Assis Lima e eu nos tornamos amigos quando ainda morávamos no Crato. Juntos a outros estudantes, fundamos um jornalzinho chamado Vanguarda, impresso na mesma gráfica que rodava o principal periódico da cidade. Toda a equipe trazia o idealismo de uma geração e certa avidez por encontrar na cultura, em especial na música, na literatura e no cinema, alento e perspectiva para as nossas vidas. Líamos muito, escrevíamos e compartilhávamos informações com frequência.
Quando nos coube cumprir o rito de estudar na cidade grande, cada um seguiu seu rumo, mas, durante alguns anos, continuamos a nos comunicar por meio de cartas.

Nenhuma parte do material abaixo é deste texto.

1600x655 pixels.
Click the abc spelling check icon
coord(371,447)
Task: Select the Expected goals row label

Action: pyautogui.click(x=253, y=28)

Assis teve a disciplina de guardar a correspondência recebida de seis daqueles jovens de então, cinco deles moradores do Crato. E teve a paciência de, décadas depois, digitá-las e transformá-las no projeto do livro do qual é mentor e organizador: Cartas da Juventude - Crônicas de Época e Recortes Autoetnográficos. Uma breve sinopse desse seu trabalho seria mais ou menos assim:
No difícil período da vida brasileira marcado pela ditadura militar, seis jovens comentam, por meio de cartas, suas descobertas e (in)decisões. Um rito de passagem muitas vezes duro, mas necessário.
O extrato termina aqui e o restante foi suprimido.